Thermo-kinetics study of microalgal biomass in oxidative torrefaction followed by machine learning regression and classification approaches

Abstract

Solid biofuels derived from microalgae represent a low-cost, high-volume bioproduct opportunity with excellent CO2 biofixation capability, contributing significantly to the attainment of net zero. Oxidative torrefaction also offers a more economical pretreatment to upgrade its solid fuel properties. This study investigates the thermo-kinetics aspect of oxidative torrefaction of microalgae with varying O2 concentrations using thermogravimetric and differential thermal analysis (TGA-DTA). Isoconversional kinetic modeling is applied to mass-loss data and shows average activation energies of 172.57, 174.68, 199.42, and 209.03 kJ‧mol−1 at 0, 3, 12, and 21 % O2 concentrations, respectively. The effect of O2, especially at 12 vol%, significantly reduces the calculated activation energy at lower conversion.
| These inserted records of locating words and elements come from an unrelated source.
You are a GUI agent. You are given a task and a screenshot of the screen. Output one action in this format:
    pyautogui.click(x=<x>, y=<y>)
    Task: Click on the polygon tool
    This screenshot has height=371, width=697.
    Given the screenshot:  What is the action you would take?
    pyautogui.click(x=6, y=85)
DTA also reveals lower heat flow values under oxidative than inert torrefaction. Thermo-kinetics data are then utilized to conduct machine learning approaches. Regression via artificial neural networks shows that the prediction of conversion and heat flow values are predominantly dictated by the temperature, followed by heating rate and O2 concentration. Finally, classification using the k-nearest neighbors algorithm highlights the effects of factors at specific ranges of conversion and heat flow responses. The O2 concentration is significant only at early conversion (X<0.1) and contributes to generally lower heat flow values.